## Tarefa 1
Repita, sem qualquer alteração, o trecho do texto sobre Cosmas e Damião que vai de "Muitas igrejas foram-lhes" até "toda a cristandade.".
## Tarefa 2
Indique se cada afirmação a seguir concorda com o texto sobre Cosmas e Damião, respondendo sim ou não e citando literalmente as palavras do texto que decidem. (a) Cosmas e Damião foram os primeiros santos incluídos no cânon da Missa Tridentina. (b) Sandro Botticelli está entre os artistas que retrataram a história dos santos. (c) As igrejas dedicadas aos santos ficam apenas no Ocidente.

Cosmas e Damião foram os últimos santos a terem a honra de serem incluídos no cânon da Missa Tridentina, que enumera os nomes dos Apóstolos seguidos pelos dos doze mártires. Eles são os últimos.

Muitas igrejas foram-lhes dedicadas no Oriente e no Ocidente, de Constantinopla à Ásia Menor, da Grécia a Jerusalém, e inúmeros artistas, incluindo Beato Angelico, Filippo Lippi e Sandro Botticelli imortalizaram a sua história em pinturas e frescos que se tornaram obras de arte intemporais. Estátuas dos santos adornam igrejas por toda a cristandade.

## Listagem de dados
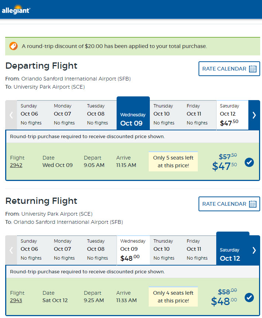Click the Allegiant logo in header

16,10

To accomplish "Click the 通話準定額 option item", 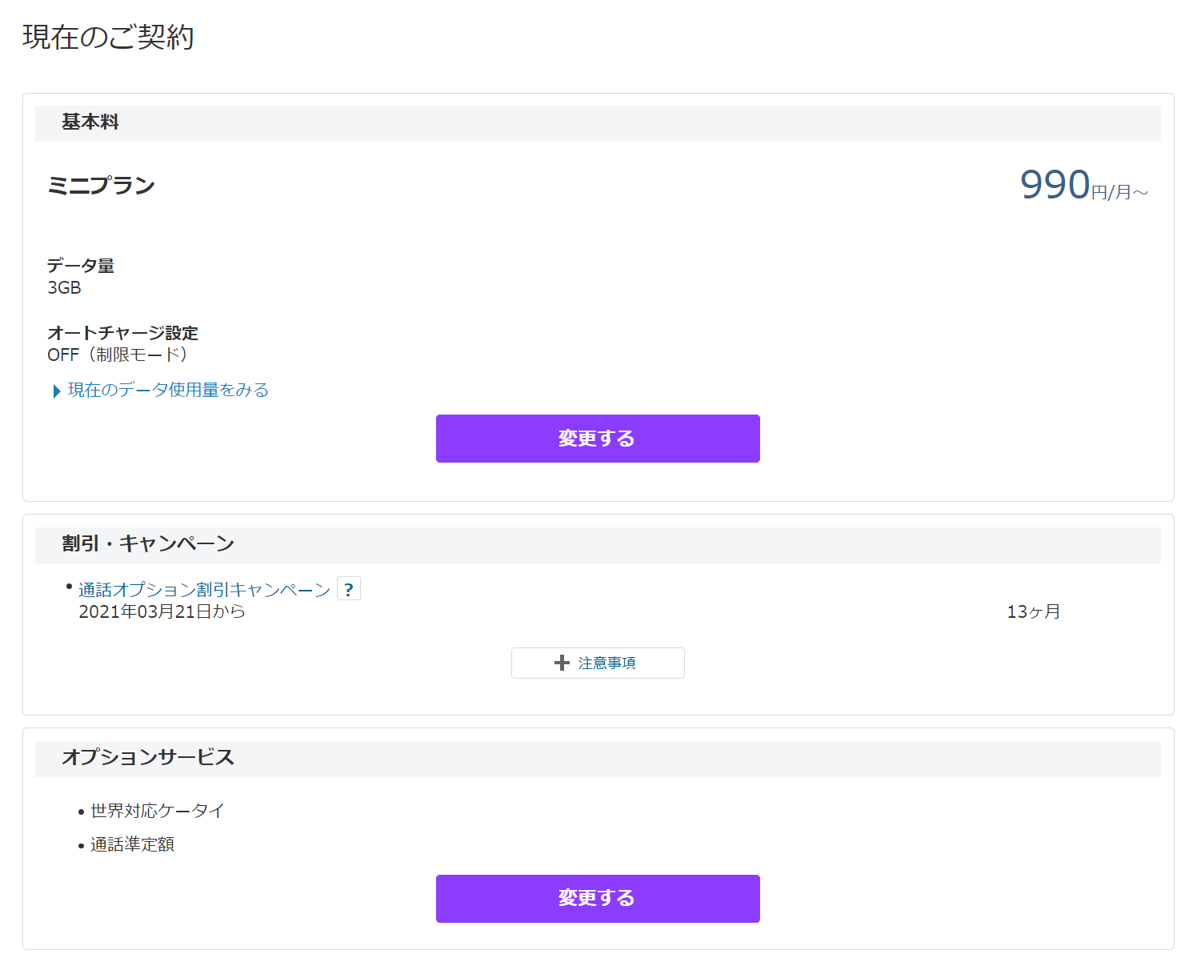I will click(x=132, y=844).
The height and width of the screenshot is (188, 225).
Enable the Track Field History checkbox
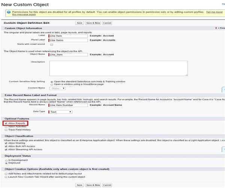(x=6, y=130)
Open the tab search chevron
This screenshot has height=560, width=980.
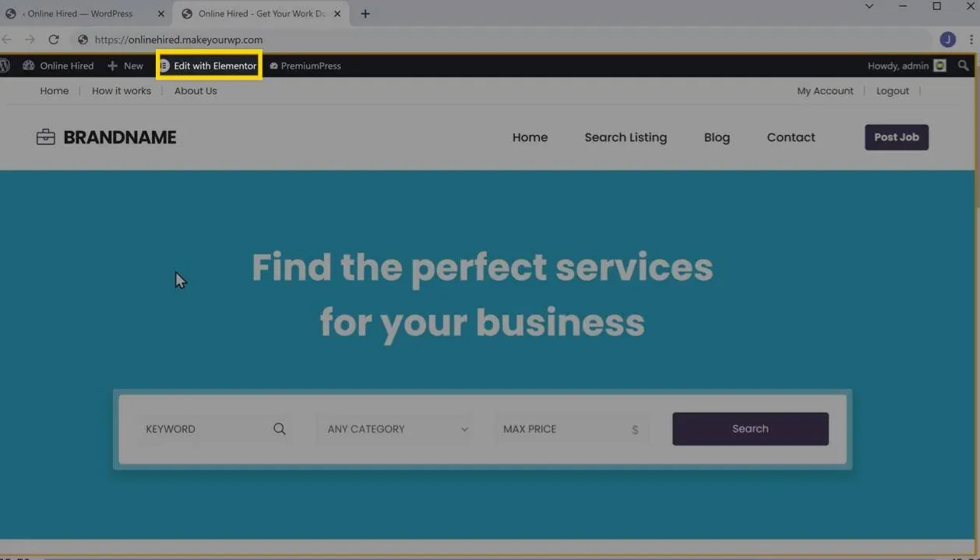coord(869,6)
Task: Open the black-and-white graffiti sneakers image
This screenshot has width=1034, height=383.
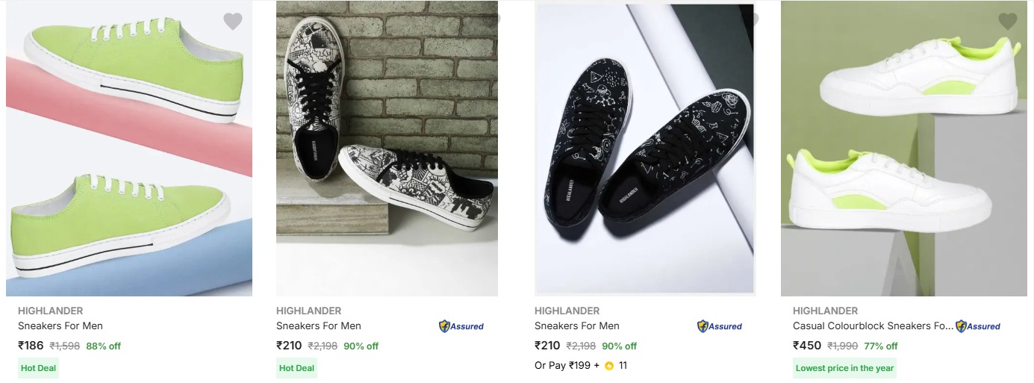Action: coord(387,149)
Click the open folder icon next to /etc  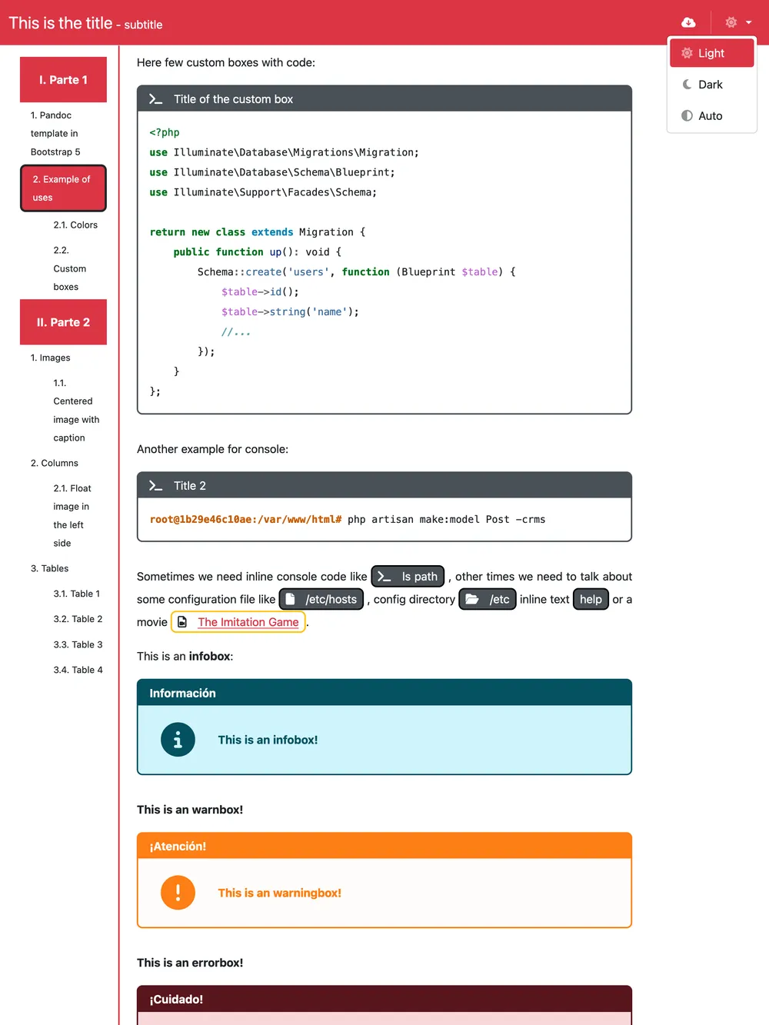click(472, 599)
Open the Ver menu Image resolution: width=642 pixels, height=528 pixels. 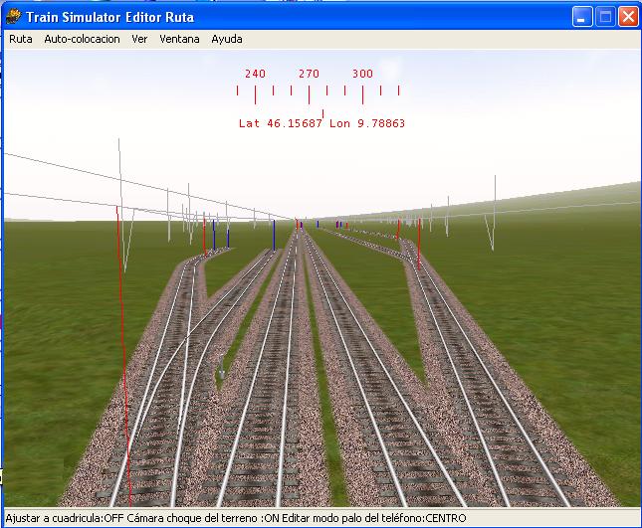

## Resposta 1
Muitas igrejas foram-lhes dedicadas no Oriente e no Ocidente, de Constantinopla à Ásia Menor, da Grécia a Jerusalém, e inúmeros artistas, incluindo Beato Angelico, Filippo Lippi e Sandro Botticelli imortalizaram a sua história em pinturas e frescos que se tornaram obras de arte intemporais. Estátuas dos santos adornam igrejas por toda a cristandade.

## Resposta 2
(a) Não: "foram os últimos santos a terem a honra de serem incluídos no cânon da Missa Tridentina".
(b) Sim: "inúmeros artistas, incluindo Beato Angelico, Filippo Lippi e Sandro Botticelli imortalizaram a sua história".
(c) Não: "Muitas igrejas foram-lhes dedicadas no Oriente e no Ocidente".